Hi,

On Sun, Jul 10, 2022 at 02:23:41PM +0000, Henning Svane wrote:
> About IPv4 and IPv6 I was of that impression that when you declared the
> stick-table you also declared it with a type for either ipv4 or ipv6, and it
> was not possible to save both of them in the same table. I have no problem to
> use the extra space if that will work.

If you set "type ipv6" it will indeed store IPv6 addresses, and IPv4
ones will be automatically converted to IPv6 before being looked up,
so an ipv6 table can store both, though if you enumerate it you'll
see IPv6 representation for all addresses.

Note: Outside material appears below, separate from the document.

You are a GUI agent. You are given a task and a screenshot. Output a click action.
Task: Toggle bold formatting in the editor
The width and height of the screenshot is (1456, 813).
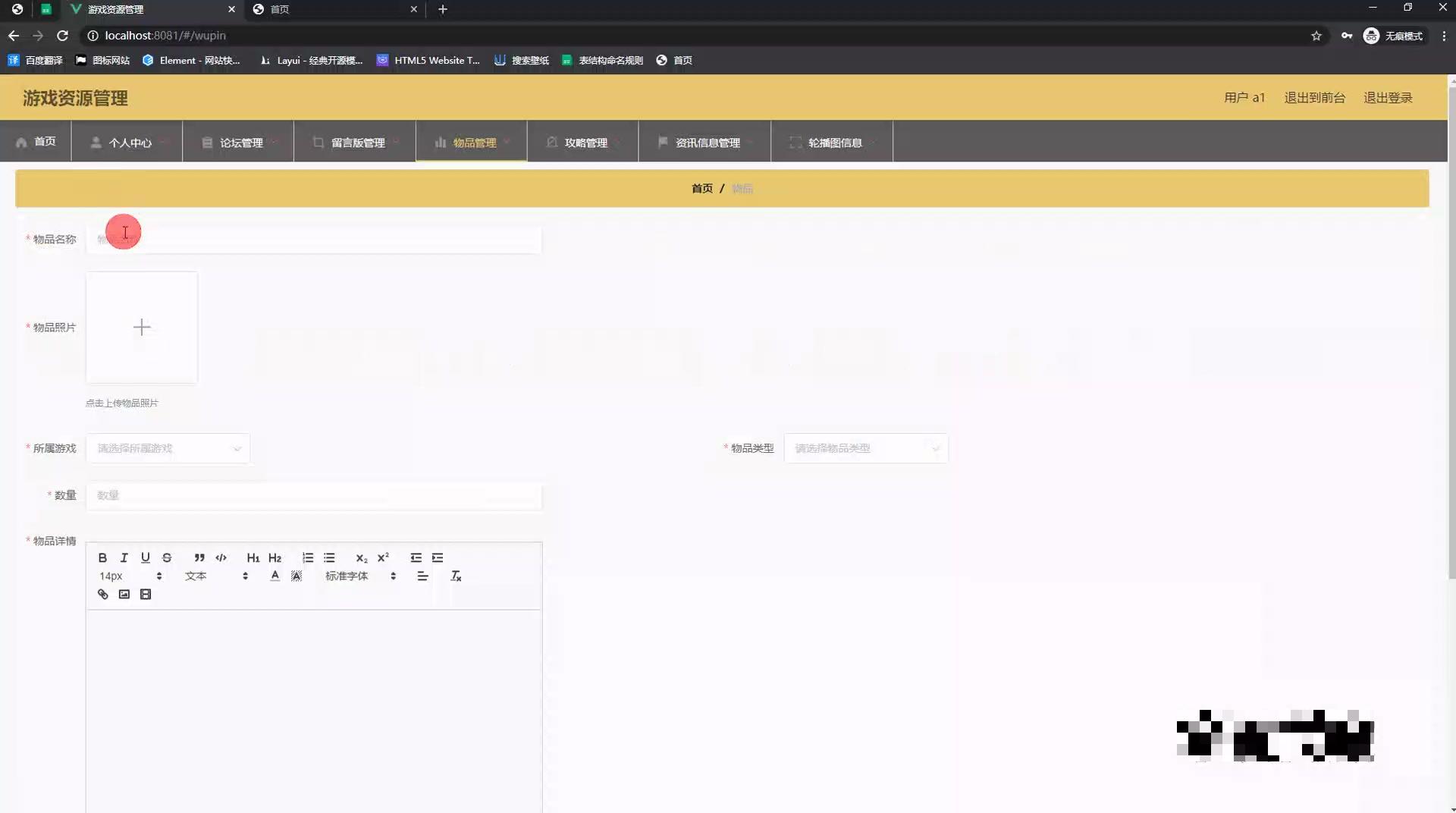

> But still I can see the need to select between IPv4 and IPv6 when your are
> running dual stack. 

The above will work for this. Since you mentioned the usefulness of options
in your earlier message, let me also point the ".if" preprocessor directives.
These allow to ignore some configuration blocks based on conditions. Thus
you could have something like this in your config to adapt to different
environments:

  global
      presetenv ADDRTYPE "v4"  # or "v6" or "dual"

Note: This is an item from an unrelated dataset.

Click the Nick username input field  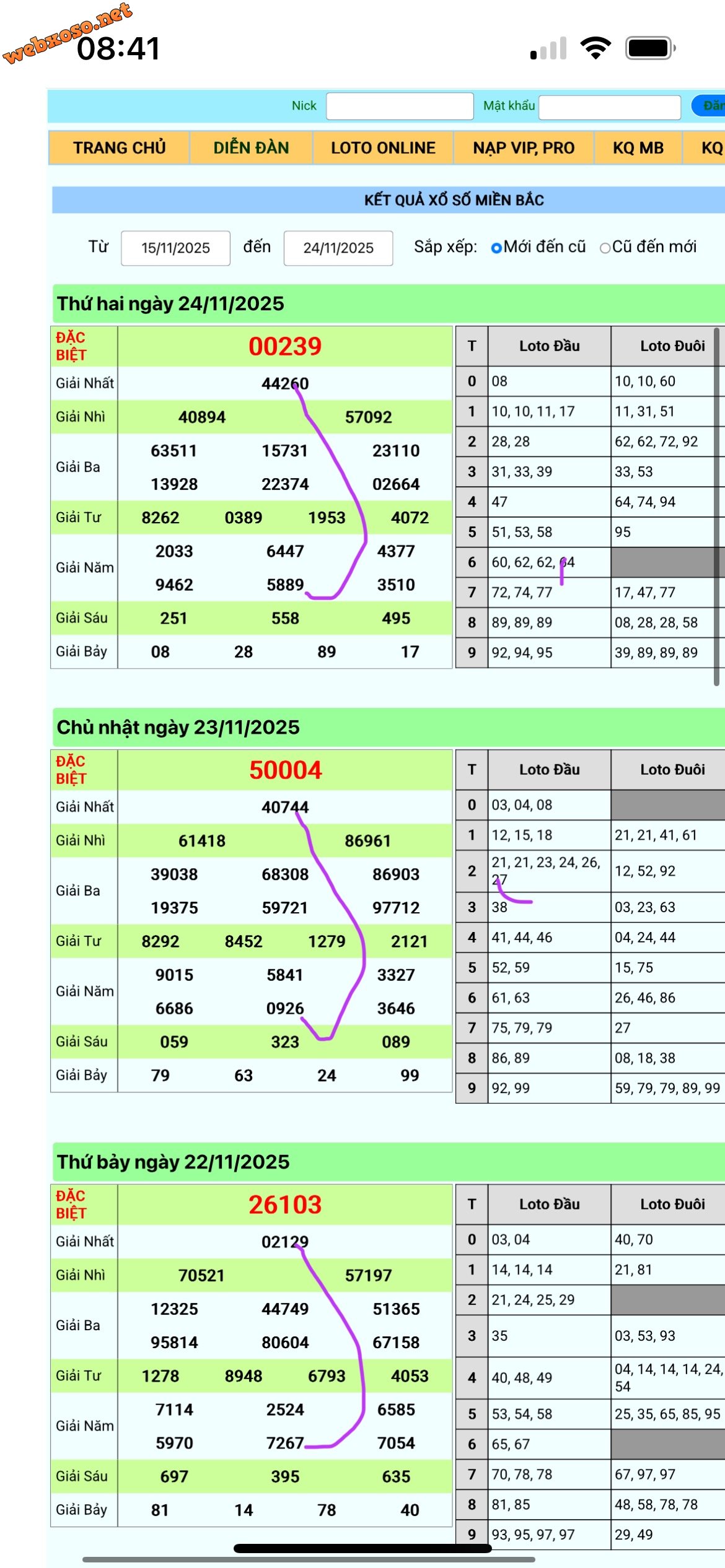400,106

Then later you can rely on this variable, e.g.

  backend table
  .if streq("${ADDRTYPE}",v6) || streq("${ADDRTYPE}",dual)
        stick-table type ipv6 ...
  .else
        stick-table type ip ...
  .endif

Similarly you can imagine that some frontends have an IPv4 address and
an optional IPv6 one, and only bind those that are defined:

  global
      presetenv BIND_FOO_IPV4 192.168.10.10
      presetenv BIND_FOO_IPV6 2001:bd8::1010

  frontend foo
  .if defined(BIND_FOO_IPV4)
      bind "${BIND_FOO_IPV4}":1234 name ipv4
  .endif
  .if defined(BIND_FOO_IPV6)
      bind "${BIND_FOO_IPV6}":1234 name ipv6
  .endif

Or even:
  frontend foo
  .if defined(BIND_FOO_IPV4) && defined(BIND_FOO_IPV6)
      bind "${BIND_FOO_IPV4}":1234,"${BIND_FOO_IPV6}":1234 name dual
  .elif defined(BIND_FOO_IPV4)
      bind "${BIND_FOO_IPV4}":1234 name ipv4
  .elif defined(BIND_FOO_IPV6)
      bind "${BIND_FOO_IPV6}":1234 name ipv6
  .endif

To be honest, it makes the confs completely unreadable, but it can ease
config versioning and deployment. I know that some users are placing
all their variables in a separate file, so that they can share a common
core config between multiple machines/clusters and only have a few
variables in system-local config file.